======== EXERCISE MATERIALS

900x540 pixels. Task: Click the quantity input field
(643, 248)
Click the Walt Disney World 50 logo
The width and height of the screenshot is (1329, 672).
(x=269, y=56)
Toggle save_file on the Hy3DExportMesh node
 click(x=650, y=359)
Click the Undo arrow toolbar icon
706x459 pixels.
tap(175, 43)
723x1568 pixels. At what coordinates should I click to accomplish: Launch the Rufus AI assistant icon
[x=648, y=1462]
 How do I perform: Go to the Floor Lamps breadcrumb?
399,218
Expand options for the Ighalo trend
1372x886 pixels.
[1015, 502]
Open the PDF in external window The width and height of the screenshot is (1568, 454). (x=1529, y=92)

================

* **WORK INSTRUCTIONS**
Transcribe all the entries exactly, as they stand.

* **OUTPUT**
900x540 pixels. Task: Click the quantity input field
(643, 248)
Click the Walt Disney World 50 logo
The width and height of the screenshot is (1329, 672).
(x=269, y=56)
Toggle save_file on the Hy3DExportMesh node
 click(x=650, y=359)
Click the Undo arrow toolbar icon
706x459 pixels.
tap(175, 43)
723x1568 pixels. At what coordinates should I click to accomplish: Launch the Rufus AI assistant icon
[x=648, y=1462]
 How do I perform: Go to the Floor Lamps breadcrumb?
399,218
Expand options for the Ighalo trend
1372x886 pixels.
[1015, 502]
Open the PDF in external window The width and height of the screenshot is (1568, 454). (x=1529, y=92)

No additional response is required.